Prior reviews of tailored interventions promoting mammography screening suggest that they are effective. (Legler et al., 2002; Skinner et al., 1999; Stoddard et al., 2002; Wagner 1998). However they have been limited by their narrative approach (Skinner et al.,1999) grouping tailored and non-tailored interventions together (Legler et al., 2002), or considering interventions implemented in print or by telephone exclusively. (Skinner et al.,1999; Stoddard et al., 2002; Wagner, 1998). These reviews also did not examine moderators of tailored interventions’ effectiveness. The current systematic review of tailored interventions to promote mammography screening comprises more recent research (published since 1997 where the most recent review left off); includes interventions implemented in person, by telephone, and in print; and uses meta-analytic techniques.

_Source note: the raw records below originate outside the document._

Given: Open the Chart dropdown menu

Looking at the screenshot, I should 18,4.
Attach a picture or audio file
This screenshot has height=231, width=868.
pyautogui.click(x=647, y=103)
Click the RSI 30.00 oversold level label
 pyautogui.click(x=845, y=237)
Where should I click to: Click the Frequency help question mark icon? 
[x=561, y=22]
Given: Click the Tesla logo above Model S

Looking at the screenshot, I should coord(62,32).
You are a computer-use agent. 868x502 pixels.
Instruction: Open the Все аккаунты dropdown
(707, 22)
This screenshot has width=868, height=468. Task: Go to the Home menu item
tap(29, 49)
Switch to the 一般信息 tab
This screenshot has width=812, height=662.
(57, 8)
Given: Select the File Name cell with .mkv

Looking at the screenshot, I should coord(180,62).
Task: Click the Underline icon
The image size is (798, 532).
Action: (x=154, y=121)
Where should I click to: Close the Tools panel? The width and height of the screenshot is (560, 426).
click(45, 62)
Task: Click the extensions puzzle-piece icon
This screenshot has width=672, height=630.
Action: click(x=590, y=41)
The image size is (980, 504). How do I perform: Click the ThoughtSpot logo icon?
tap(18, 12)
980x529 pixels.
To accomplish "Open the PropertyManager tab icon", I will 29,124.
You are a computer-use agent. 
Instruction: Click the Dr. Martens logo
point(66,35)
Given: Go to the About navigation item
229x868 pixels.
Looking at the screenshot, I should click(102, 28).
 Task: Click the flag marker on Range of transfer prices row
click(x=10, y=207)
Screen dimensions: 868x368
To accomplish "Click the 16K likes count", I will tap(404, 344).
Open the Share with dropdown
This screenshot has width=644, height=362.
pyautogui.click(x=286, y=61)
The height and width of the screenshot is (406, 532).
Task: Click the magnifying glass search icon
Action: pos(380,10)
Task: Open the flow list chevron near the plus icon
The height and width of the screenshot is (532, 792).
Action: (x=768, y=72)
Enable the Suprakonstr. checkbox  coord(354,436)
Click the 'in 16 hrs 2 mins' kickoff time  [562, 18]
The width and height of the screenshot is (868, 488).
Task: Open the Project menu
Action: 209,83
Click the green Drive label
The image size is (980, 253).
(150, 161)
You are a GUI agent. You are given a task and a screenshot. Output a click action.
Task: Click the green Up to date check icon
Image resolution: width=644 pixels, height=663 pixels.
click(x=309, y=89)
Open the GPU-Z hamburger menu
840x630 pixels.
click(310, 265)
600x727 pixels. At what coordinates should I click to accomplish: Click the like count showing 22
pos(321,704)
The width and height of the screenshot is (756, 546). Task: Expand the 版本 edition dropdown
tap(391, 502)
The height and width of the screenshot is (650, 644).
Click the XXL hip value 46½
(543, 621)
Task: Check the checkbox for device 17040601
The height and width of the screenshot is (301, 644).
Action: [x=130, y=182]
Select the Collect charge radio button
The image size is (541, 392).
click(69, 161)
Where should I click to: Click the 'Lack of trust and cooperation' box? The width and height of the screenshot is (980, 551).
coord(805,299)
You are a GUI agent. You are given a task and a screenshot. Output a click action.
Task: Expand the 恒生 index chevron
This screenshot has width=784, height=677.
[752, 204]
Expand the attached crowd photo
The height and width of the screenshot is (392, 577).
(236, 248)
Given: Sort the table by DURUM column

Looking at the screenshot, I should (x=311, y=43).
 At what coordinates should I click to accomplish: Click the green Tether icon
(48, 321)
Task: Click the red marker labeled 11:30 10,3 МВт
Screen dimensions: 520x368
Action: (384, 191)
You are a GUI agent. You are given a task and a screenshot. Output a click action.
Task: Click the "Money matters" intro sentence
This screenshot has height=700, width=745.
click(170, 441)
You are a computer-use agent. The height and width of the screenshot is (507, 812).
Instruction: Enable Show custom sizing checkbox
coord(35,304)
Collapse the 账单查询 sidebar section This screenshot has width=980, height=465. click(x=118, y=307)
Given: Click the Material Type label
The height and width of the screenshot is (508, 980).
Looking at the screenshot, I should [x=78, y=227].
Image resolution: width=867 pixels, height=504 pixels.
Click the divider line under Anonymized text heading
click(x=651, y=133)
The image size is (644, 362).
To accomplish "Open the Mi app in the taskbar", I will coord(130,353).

It considers potential moderators related to sample and intervention characteristics and outcome assessment.
The income and ethnicity of the women studied may influence the effectiveness of interventions. Low-income and minority women have historically lower rates of mammography (Legler et al., 2002). Because of the array of reasons for this disparity, we hypothesize that directing an intervention to women in these groups will result in a lower effect size.
Some studies specifically recruit nonadherent women whereas others include adherent and nonadherent women. Women who have had at least one mammogram before are more readily influenced by mammography-promoting interventions (Champion et al., 2003). Including regularly adherent women could leave little room for improvement, but we expect that it is more likely that women who are nonadherent or have never had a mammogram before will be especially difficult to influence.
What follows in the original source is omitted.